DATA TO USE:
◆ ◆ ◆

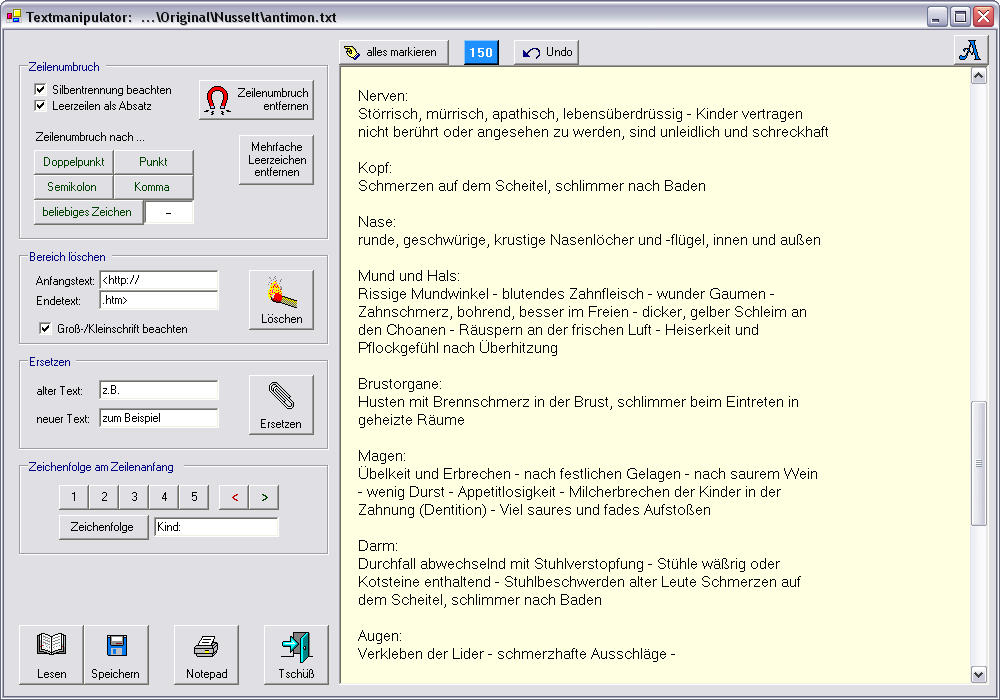Click the magnet Zeilenumbruch entfernen button
This screenshot has height=700, width=1000.
point(256,99)
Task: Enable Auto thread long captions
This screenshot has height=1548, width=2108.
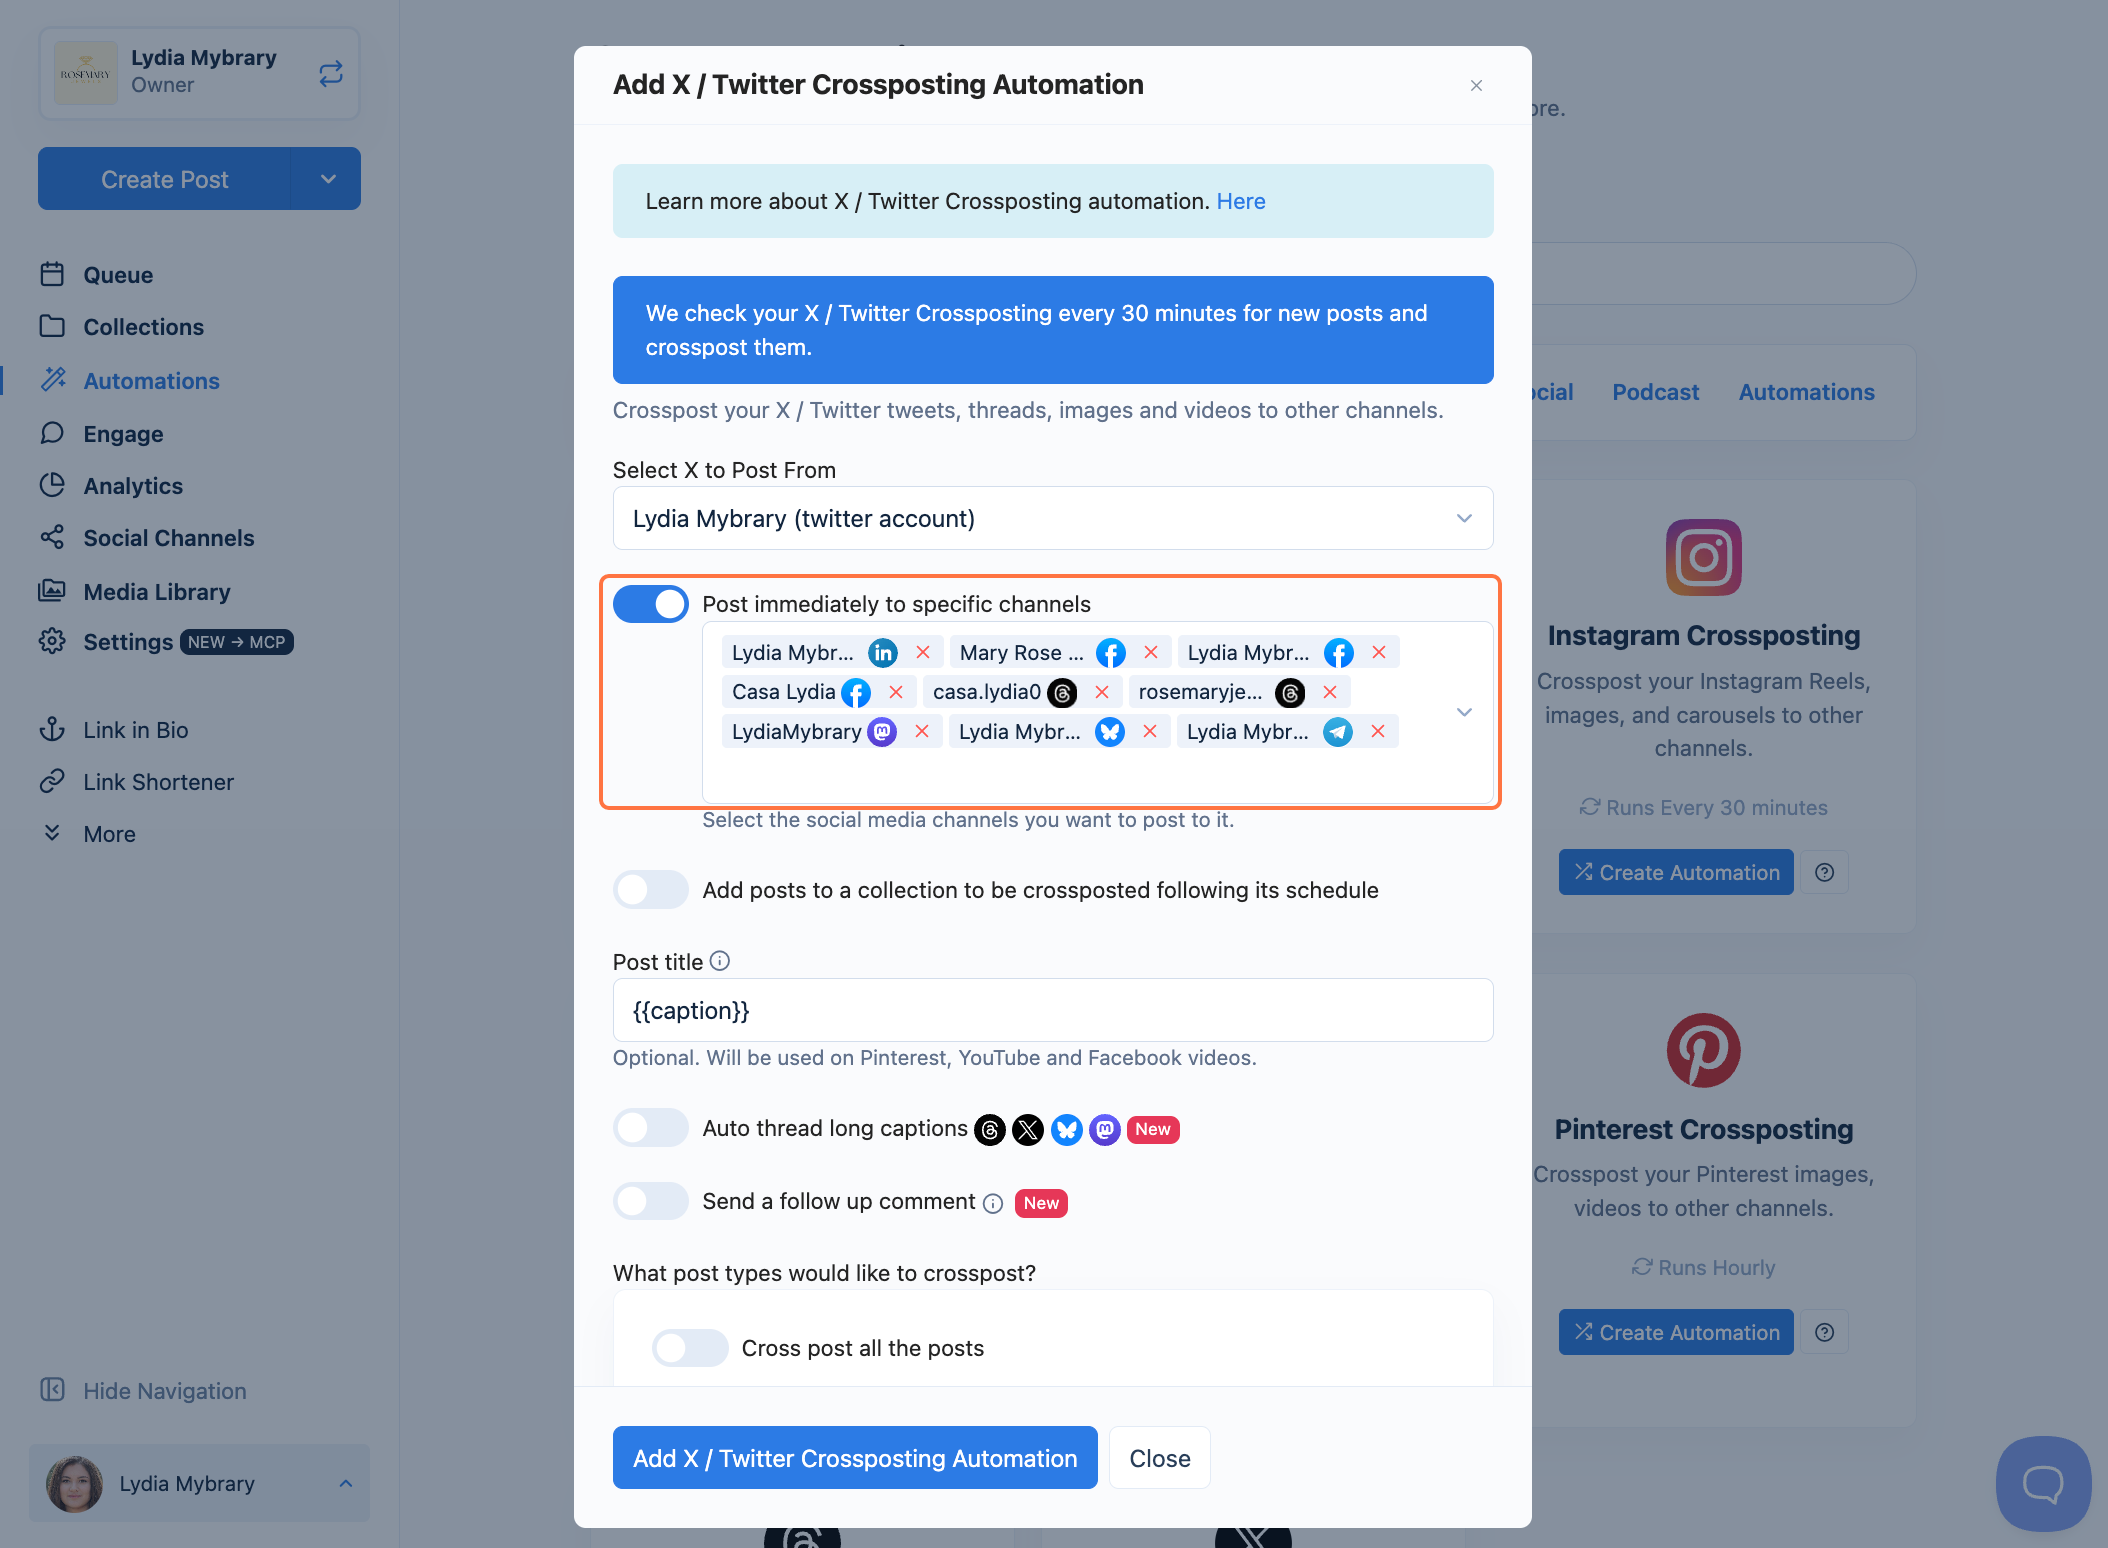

◆ ◆ ◆

Excluding the pictures, restate word for word the lines from the one that holds "Task: Enable Auto thread long captions" through the last line of the entries, both ends included.

RESPONSE AREA:
Task: Enable Auto thread long captions
This screenshot has height=1548, width=2108.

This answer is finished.